▶ _Work request_
All lines in the records below with the word "Viewport" must be returned.

▶ _Extracted records_
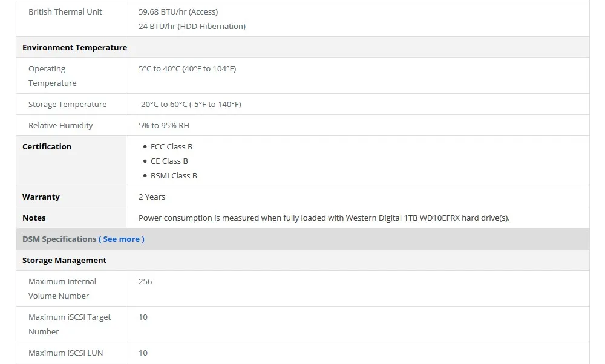This screenshot has height=364, width=605.
Task: Click the 5°C to 40°C operating value
Action: point(187,69)
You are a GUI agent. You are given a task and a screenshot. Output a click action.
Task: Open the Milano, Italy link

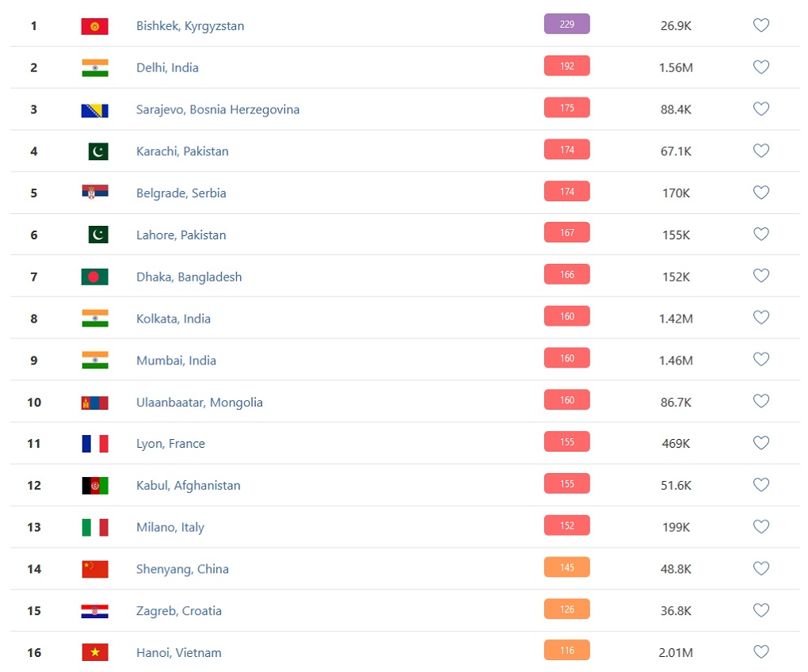170,527
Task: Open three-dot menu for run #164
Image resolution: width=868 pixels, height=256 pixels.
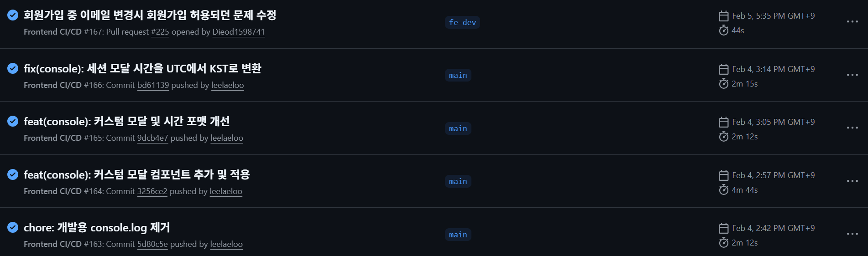Action: pyautogui.click(x=852, y=181)
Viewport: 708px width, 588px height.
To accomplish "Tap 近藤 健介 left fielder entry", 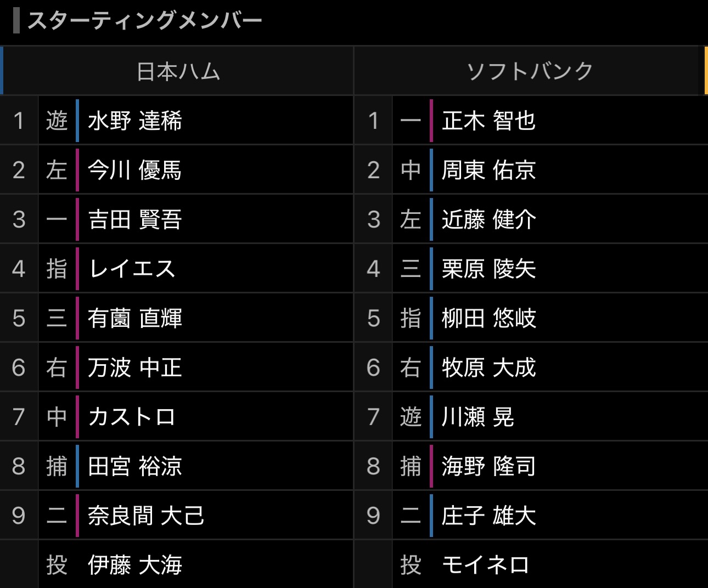I will [x=488, y=219].
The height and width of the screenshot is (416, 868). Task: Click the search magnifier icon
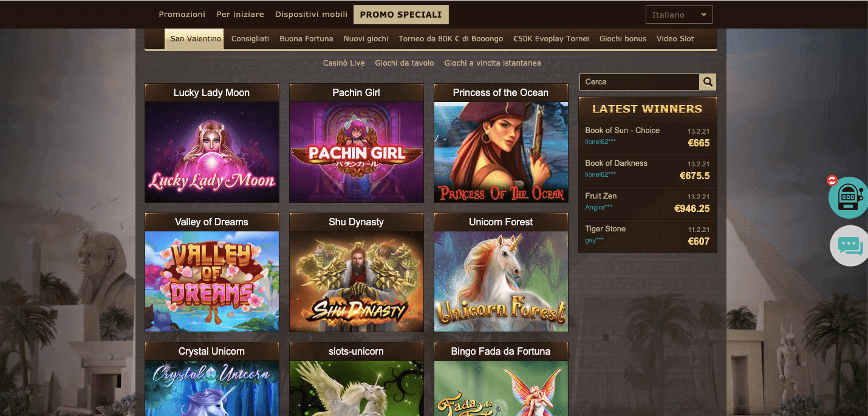(707, 81)
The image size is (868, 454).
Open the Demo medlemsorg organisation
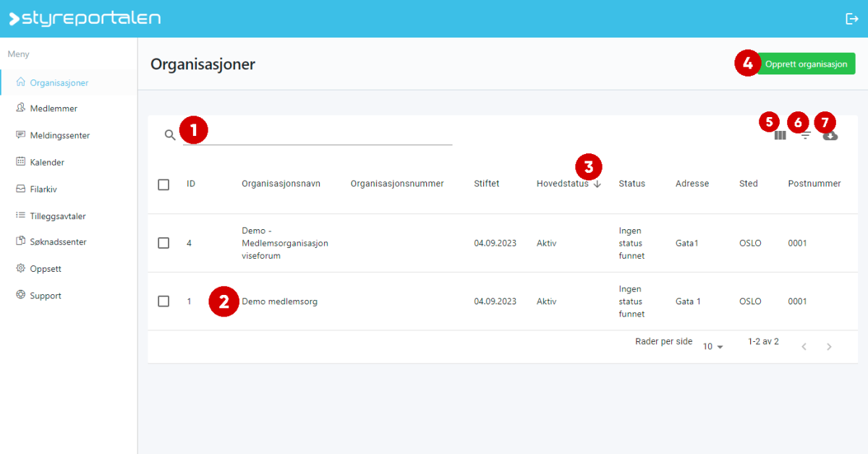[280, 301]
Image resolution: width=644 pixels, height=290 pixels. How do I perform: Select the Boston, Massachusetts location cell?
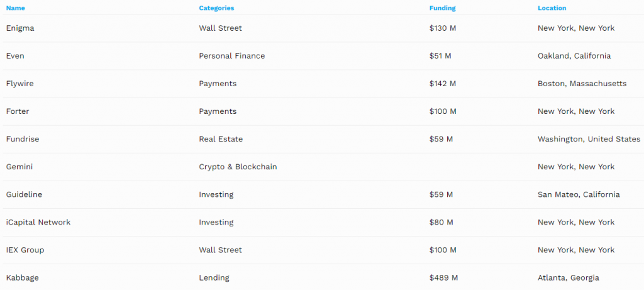tap(582, 84)
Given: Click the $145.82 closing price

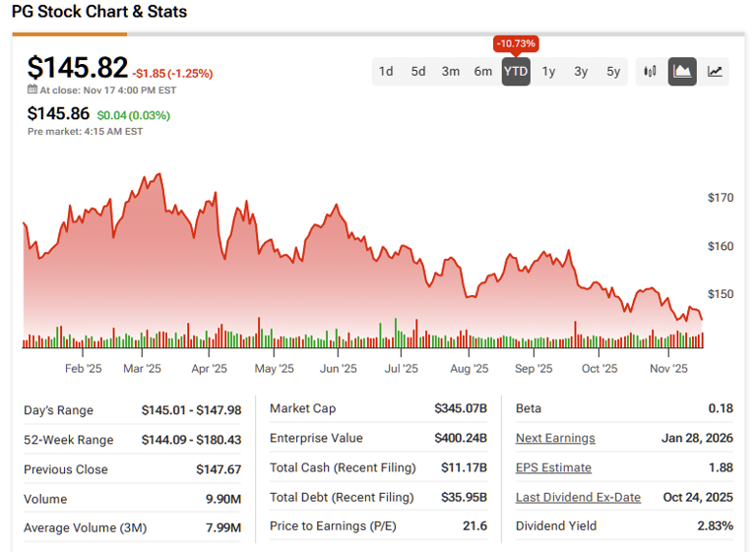Looking at the screenshot, I should click(x=78, y=67).
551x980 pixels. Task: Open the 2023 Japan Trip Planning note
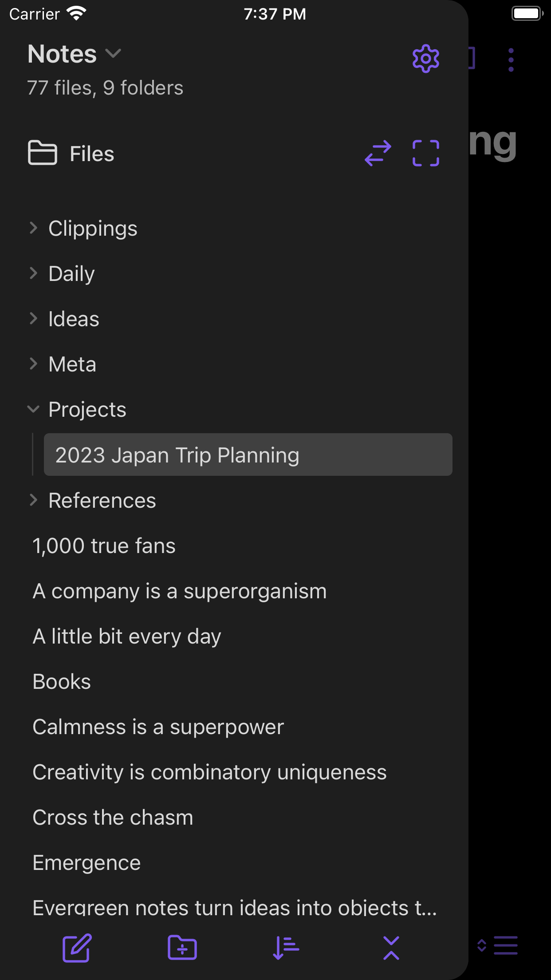coord(177,455)
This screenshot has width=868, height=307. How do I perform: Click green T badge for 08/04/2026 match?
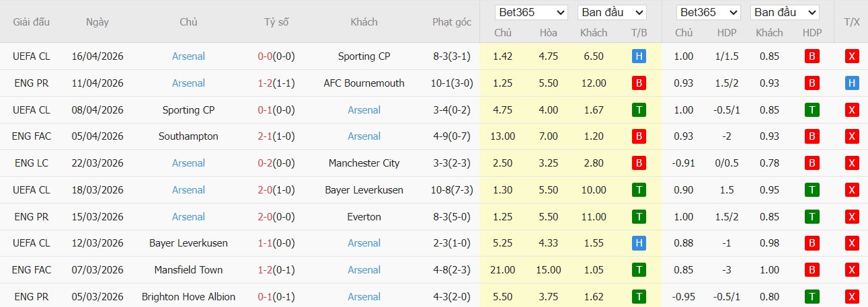click(639, 110)
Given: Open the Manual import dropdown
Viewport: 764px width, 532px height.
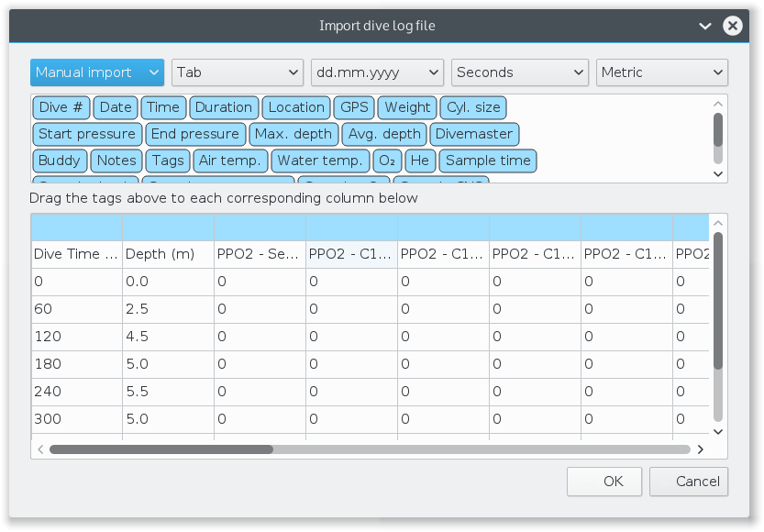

▶ _Answer space_
Viewport: 708px width, 588px height.
Viewport: 764px width, 532px height.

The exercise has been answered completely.